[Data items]
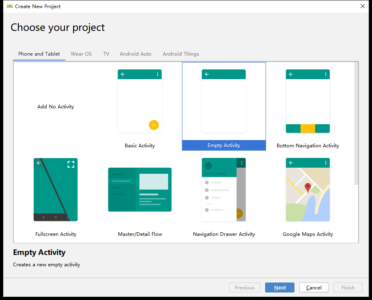
Task: Click the Cancel button
Action: pos(314,287)
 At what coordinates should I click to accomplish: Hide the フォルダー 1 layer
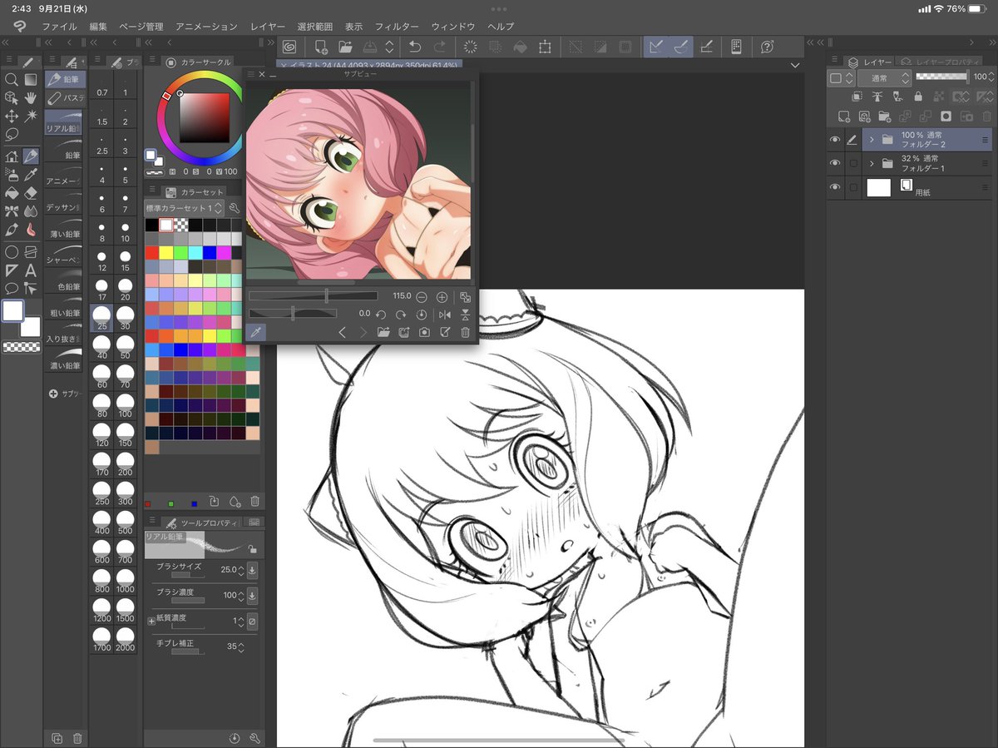(834, 163)
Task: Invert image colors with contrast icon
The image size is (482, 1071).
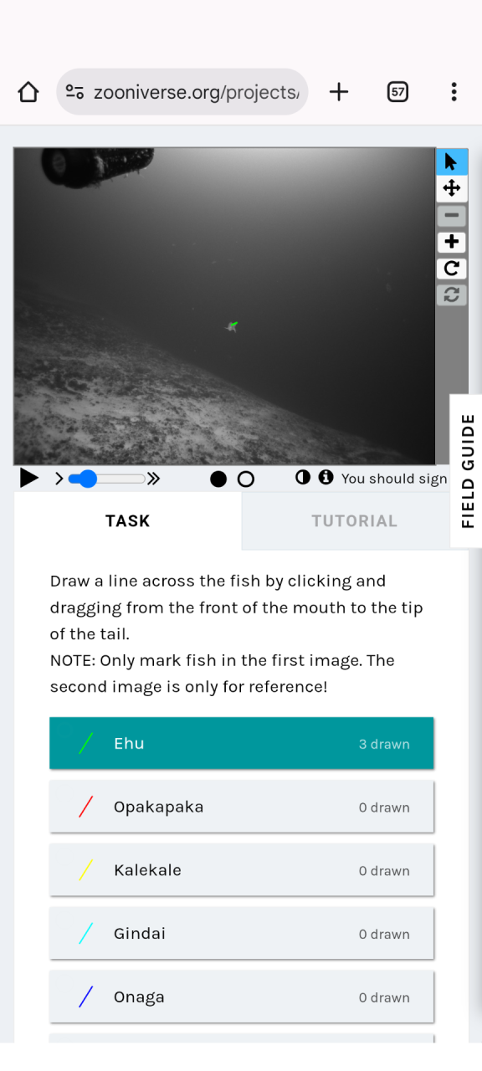Action: click(303, 477)
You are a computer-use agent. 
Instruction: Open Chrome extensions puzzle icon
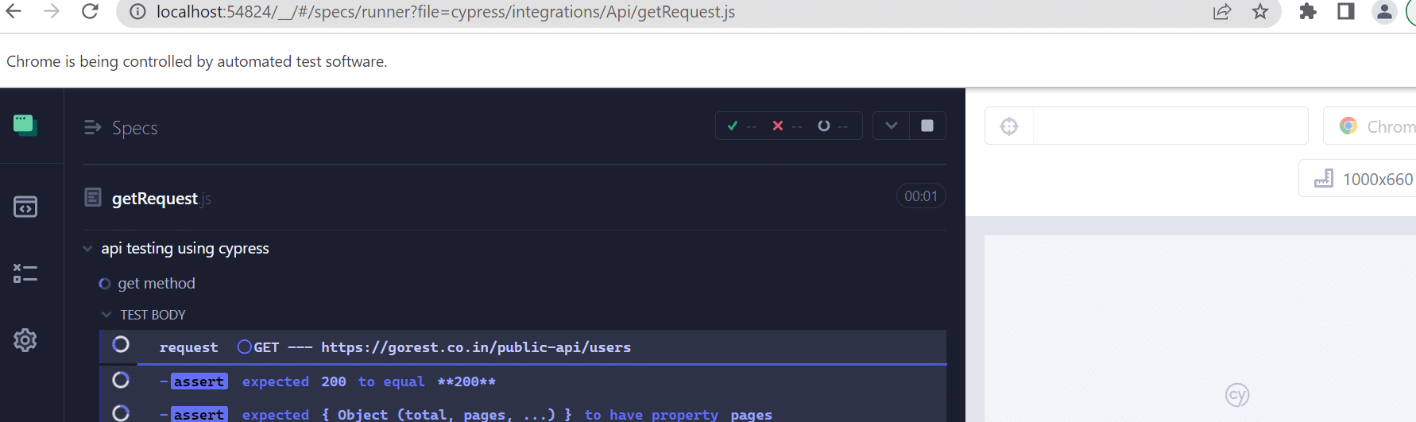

About this task:
Copy exactly the lines from the line that has "You are a computer-use agent." through the last line of the entries above, inclusive, and no others. Pictures do not go in the copy.

Completed exercise:
You are a computer-use agent. 
Instruction: Open Chrome extensions puzzle icon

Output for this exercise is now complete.